**What you should do:**
Please retype the lines of the records below from the line with "Task: Switch pattern to arena" up to and including the line with "coord(386,166)", keeping every character as it appears.

START Data for this exercise

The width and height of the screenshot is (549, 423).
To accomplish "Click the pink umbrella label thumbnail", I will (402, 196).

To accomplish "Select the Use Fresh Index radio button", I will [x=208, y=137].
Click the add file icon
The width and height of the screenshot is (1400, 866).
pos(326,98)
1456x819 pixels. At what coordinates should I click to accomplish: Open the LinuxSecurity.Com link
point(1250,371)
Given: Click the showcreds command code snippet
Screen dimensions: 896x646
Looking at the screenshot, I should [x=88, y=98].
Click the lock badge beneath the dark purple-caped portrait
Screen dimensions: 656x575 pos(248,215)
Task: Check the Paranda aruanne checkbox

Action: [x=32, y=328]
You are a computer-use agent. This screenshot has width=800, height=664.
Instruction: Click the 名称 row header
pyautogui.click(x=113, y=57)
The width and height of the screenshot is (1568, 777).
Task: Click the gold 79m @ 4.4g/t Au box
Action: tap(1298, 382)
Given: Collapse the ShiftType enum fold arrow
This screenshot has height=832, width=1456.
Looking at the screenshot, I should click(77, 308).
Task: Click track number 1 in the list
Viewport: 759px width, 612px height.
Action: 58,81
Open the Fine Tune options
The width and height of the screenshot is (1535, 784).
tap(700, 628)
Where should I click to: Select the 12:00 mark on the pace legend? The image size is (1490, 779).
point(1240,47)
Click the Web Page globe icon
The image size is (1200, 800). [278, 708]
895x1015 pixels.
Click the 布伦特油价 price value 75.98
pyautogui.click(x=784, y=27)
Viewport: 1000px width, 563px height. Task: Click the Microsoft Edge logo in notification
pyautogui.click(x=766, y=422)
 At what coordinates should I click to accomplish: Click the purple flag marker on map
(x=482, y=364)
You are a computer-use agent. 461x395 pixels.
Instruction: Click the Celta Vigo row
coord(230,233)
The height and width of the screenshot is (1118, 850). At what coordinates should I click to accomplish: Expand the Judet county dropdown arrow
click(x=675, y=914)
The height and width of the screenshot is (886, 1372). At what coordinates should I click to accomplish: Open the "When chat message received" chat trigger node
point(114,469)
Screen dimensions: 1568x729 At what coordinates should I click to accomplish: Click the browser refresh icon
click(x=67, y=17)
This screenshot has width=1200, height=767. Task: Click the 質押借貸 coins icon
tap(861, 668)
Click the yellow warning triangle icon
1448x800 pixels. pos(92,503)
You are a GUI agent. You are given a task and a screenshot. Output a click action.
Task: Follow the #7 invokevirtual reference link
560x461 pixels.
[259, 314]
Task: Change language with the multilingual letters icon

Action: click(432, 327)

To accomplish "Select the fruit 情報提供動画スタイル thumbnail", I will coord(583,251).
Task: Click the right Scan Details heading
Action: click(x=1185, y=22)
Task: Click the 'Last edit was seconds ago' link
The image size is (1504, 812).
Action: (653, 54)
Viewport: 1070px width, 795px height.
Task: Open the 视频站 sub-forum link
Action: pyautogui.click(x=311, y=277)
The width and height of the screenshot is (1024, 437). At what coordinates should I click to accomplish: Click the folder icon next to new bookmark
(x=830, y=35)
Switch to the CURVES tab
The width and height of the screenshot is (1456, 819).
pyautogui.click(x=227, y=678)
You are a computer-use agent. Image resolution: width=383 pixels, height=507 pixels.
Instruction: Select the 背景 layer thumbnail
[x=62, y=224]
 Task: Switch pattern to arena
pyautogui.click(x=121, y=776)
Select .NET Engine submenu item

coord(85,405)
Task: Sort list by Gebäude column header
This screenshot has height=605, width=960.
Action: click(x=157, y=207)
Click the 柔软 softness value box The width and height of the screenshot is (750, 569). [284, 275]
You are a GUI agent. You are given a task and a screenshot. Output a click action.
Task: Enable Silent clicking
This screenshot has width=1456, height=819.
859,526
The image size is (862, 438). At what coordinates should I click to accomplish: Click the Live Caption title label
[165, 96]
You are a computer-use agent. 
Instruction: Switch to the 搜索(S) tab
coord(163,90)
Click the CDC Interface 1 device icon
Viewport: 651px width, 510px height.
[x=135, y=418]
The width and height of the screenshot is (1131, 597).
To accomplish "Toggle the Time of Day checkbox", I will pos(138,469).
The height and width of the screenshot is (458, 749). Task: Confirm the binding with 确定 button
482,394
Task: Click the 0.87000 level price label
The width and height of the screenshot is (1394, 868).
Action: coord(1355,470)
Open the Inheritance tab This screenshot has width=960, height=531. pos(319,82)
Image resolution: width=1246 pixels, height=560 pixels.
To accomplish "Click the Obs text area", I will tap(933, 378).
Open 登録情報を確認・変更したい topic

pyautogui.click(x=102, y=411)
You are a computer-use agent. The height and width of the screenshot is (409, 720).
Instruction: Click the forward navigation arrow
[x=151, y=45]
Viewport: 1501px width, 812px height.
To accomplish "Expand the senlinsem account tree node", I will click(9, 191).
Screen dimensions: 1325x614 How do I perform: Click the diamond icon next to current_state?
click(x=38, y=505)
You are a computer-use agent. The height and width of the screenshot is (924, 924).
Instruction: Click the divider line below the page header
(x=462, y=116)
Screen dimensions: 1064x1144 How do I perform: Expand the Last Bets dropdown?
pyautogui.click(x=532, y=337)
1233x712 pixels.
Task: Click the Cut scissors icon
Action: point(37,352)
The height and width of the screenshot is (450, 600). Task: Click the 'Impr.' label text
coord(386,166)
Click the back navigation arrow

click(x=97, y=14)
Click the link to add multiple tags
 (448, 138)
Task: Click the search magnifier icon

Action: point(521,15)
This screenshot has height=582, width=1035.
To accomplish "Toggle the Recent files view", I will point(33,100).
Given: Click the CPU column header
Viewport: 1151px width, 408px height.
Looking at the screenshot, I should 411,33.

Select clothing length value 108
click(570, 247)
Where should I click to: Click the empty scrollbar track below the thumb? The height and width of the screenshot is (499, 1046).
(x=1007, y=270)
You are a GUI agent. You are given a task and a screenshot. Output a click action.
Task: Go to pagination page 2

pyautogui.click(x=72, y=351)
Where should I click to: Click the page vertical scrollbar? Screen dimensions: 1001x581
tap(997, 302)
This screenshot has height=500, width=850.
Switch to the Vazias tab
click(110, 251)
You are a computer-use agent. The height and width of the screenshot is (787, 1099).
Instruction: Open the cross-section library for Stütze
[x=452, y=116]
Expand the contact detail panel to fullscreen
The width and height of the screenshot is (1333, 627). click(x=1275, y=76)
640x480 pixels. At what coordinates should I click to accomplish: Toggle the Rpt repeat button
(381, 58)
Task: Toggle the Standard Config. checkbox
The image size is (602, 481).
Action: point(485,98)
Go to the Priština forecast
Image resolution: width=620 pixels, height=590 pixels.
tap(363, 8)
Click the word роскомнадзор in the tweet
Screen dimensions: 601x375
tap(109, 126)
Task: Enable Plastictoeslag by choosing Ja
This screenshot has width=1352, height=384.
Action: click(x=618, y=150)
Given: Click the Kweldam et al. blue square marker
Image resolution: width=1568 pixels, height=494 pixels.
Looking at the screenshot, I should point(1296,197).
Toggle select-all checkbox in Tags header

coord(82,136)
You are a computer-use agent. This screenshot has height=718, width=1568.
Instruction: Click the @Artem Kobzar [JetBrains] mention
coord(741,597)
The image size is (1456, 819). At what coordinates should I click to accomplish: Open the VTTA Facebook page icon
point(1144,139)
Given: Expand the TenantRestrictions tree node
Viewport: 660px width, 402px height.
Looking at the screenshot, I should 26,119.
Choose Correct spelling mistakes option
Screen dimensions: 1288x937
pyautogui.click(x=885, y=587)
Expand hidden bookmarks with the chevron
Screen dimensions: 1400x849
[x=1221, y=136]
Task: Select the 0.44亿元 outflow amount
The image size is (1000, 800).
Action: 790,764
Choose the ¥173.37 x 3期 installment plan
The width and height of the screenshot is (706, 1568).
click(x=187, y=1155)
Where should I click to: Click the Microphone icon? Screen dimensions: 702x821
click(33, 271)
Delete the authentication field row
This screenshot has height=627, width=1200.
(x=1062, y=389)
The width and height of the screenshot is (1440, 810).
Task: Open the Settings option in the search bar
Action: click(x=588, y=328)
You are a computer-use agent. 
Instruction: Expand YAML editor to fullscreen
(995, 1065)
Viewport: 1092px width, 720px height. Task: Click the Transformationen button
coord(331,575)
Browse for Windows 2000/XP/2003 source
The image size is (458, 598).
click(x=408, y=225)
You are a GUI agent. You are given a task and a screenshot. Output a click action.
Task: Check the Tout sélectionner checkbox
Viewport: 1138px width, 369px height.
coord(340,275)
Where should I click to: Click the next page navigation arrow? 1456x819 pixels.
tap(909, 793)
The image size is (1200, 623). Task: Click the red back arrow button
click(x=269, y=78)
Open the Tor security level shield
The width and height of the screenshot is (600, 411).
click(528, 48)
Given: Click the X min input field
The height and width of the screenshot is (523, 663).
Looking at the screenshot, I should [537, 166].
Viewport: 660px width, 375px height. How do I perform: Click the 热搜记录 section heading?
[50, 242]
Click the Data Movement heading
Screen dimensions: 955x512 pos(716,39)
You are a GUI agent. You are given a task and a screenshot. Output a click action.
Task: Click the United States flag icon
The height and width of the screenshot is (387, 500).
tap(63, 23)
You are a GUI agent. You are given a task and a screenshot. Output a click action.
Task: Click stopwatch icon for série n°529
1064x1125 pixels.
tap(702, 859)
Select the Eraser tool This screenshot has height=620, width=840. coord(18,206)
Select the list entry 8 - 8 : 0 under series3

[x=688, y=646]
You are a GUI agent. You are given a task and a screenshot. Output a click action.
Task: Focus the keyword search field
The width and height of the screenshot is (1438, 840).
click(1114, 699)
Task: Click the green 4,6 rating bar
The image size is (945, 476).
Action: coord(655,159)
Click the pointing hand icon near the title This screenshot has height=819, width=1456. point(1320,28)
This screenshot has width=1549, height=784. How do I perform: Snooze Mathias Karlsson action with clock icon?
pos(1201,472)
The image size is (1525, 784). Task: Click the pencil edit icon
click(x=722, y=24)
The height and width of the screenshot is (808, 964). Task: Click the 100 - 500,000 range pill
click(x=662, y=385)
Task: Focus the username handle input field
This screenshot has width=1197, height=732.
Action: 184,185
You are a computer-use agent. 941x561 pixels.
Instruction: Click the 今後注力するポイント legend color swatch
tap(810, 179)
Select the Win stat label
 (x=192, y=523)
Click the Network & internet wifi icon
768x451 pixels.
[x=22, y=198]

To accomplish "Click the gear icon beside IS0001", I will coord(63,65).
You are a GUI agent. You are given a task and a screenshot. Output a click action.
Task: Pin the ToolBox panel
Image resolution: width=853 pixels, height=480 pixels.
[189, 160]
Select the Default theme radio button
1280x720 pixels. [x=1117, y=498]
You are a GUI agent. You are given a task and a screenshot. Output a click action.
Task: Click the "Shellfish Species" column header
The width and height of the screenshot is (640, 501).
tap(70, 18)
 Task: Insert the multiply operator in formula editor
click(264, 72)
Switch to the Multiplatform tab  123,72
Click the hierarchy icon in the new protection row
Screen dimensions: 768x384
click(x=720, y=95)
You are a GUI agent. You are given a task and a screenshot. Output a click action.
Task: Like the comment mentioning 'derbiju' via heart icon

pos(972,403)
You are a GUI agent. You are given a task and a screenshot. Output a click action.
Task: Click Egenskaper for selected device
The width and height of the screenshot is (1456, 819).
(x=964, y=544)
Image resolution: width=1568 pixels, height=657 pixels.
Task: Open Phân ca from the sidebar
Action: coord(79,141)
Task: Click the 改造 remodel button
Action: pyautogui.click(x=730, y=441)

END Data for this exercise

**Problem solution:**
 Task: Switch pattern to arena
pyautogui.click(x=121, y=776)
Select .NET Engine submenu item

coord(85,405)
Task: Sort list by Gebäude column header
This screenshot has height=605, width=960.
Action: click(x=157, y=207)
Click the 柔软 softness value box The width and height of the screenshot is (750, 569). [284, 275]
You are a GUI agent. You are given a task and a screenshot. Output a click action.
Task: Enable Silent clicking
This screenshot has width=1456, height=819.
859,526
The image size is (862, 438). At what coordinates should I click to accomplish: Click the Live Caption title label
[165, 96]
You are a computer-use agent. 
Instruction: Switch to the 搜索(S) tab
coord(163,90)
Click the CDC Interface 1 device icon
Viewport: 651px width, 510px height.
[x=135, y=418]
The width and height of the screenshot is (1131, 597).
To accomplish "Toggle the Time of Day checkbox", I will pos(138,469).
The height and width of the screenshot is (458, 749). Task: Confirm the binding with 确定 button
482,394
Task: Click the 0.87000 level price label
The width and height of the screenshot is (1394, 868).
Action: coord(1355,470)
Open the Inheritance tab This screenshot has width=960, height=531. pos(319,82)
Image resolution: width=1246 pixels, height=560 pixels.
To accomplish "Click the Obs text area", I will tap(933, 378).
Open 登録情報を確認・変更したい topic

pyautogui.click(x=102, y=411)
You are a computer-use agent. The height and width of the screenshot is (409, 720).
Instruction: Click the forward navigation arrow
[x=151, y=45]
Viewport: 1501px width, 812px height.
To accomplish "Expand the senlinsem account tree node", I will click(9, 191).
Screen dimensions: 1325x614 How do I perform: Click the diamond icon next to current_state?
click(x=38, y=505)
You are a computer-use agent. The height and width of the screenshot is (924, 924).
Instruction: Click the divider line below the page header
(x=462, y=116)
Screen dimensions: 1064x1144 How do I perform: Expand the Last Bets dropdown?
pyautogui.click(x=532, y=337)
1233x712 pixels.
Task: Click the Cut scissors icon
Action: point(37,352)
The height and width of the screenshot is (450, 600). Task: Click the 'Impr.' label text
coord(386,166)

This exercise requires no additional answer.